START SOURCE RECORDS

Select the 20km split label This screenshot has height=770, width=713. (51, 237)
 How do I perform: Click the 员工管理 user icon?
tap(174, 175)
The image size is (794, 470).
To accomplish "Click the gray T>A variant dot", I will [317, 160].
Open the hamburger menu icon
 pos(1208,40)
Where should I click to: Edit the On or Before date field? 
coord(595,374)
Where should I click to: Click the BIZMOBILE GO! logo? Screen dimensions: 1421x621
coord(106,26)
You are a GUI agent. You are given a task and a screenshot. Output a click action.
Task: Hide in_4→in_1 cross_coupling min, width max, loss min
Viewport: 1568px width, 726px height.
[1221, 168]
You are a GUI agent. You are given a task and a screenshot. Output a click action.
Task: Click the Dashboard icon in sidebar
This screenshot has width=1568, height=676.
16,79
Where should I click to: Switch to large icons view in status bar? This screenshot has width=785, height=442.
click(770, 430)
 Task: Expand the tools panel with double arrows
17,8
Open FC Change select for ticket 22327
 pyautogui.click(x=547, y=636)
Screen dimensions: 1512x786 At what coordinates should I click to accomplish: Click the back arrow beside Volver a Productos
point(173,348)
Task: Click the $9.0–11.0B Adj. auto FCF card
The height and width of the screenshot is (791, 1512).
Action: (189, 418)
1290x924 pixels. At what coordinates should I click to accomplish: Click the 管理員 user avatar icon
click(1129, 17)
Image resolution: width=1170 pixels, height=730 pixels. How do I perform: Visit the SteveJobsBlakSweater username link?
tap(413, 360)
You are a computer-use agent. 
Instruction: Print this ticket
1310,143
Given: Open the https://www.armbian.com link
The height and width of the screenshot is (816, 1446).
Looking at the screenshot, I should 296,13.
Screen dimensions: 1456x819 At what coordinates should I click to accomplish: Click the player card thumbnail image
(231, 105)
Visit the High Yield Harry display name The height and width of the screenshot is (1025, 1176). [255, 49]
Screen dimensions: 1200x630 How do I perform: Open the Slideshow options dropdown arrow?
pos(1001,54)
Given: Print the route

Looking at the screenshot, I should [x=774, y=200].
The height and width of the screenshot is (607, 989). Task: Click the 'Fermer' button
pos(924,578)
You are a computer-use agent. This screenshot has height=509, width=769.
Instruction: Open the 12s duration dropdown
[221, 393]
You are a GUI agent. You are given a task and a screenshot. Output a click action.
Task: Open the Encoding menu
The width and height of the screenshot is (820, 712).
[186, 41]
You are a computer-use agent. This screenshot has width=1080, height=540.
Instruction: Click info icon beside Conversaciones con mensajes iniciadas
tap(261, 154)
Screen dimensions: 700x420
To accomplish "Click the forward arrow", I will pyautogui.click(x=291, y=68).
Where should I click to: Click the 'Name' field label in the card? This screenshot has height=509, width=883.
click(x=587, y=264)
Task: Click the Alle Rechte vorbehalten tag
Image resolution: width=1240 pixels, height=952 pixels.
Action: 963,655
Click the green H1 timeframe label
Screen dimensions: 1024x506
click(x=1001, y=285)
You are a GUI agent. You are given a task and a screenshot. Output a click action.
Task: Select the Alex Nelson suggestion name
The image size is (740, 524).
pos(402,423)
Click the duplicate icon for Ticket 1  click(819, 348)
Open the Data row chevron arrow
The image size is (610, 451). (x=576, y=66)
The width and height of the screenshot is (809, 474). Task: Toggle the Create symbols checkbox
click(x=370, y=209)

END SOURCE RECORDS

» PROBLEM TO SOLVE:
Repeat only the lines running from the line that contains "Given: Open the https://www.armbian.com link" through the last line above, inclusive.

» SOLVED PROBLEM:
Given: Open the https://www.armbian.com link
The height and width of the screenshot is (816, 1446).
Looking at the screenshot, I should 296,13.
Screen dimensions: 1456x819 At what coordinates should I click to accomplish: Click the player card thumbnail image
(231, 105)
Visit the High Yield Harry display name The height and width of the screenshot is (1025, 1176). [255, 49]
Screen dimensions: 1200x630 How do I perform: Open the Slideshow options dropdown arrow?
pos(1001,54)
Given: Print the route

Looking at the screenshot, I should [x=774, y=200].
The height and width of the screenshot is (607, 989). Task: Click the 'Fermer' button
pos(924,578)
You are a computer-use agent. This screenshot has height=509, width=769.
Instruction: Open the 12s duration dropdown
[221, 393]
You are a GUI agent. You are given a task and a screenshot. Output a click action.
Task: Open the Encoding menu
The width and height of the screenshot is (820, 712).
[186, 41]
You are a computer-use agent. This screenshot has width=1080, height=540.
Instruction: Click info icon beside Conversaciones con mensajes iniciadas
tap(261, 154)
Screen dimensions: 700x420
To accomplish "Click the forward arrow", I will pyautogui.click(x=291, y=68).
Where should I click to: Click the 'Name' field label in the card? This screenshot has height=509, width=883.
click(x=587, y=264)
Task: Click the Alle Rechte vorbehalten tag
Image resolution: width=1240 pixels, height=952 pixels.
Action: 963,655
Click the green H1 timeframe label
Screen dimensions: 1024x506
click(x=1001, y=285)
You are a GUI agent. You are given a task and a screenshot. Output a click action.
Task: Select the Alex Nelson suggestion name
The image size is (740, 524).
pos(402,423)
Click the duplicate icon for Ticket 1  click(819, 348)
Open the Data row chevron arrow
The image size is (610, 451). (x=576, y=66)
The width and height of the screenshot is (809, 474). Task: Toggle the Create symbols checkbox
click(x=370, y=209)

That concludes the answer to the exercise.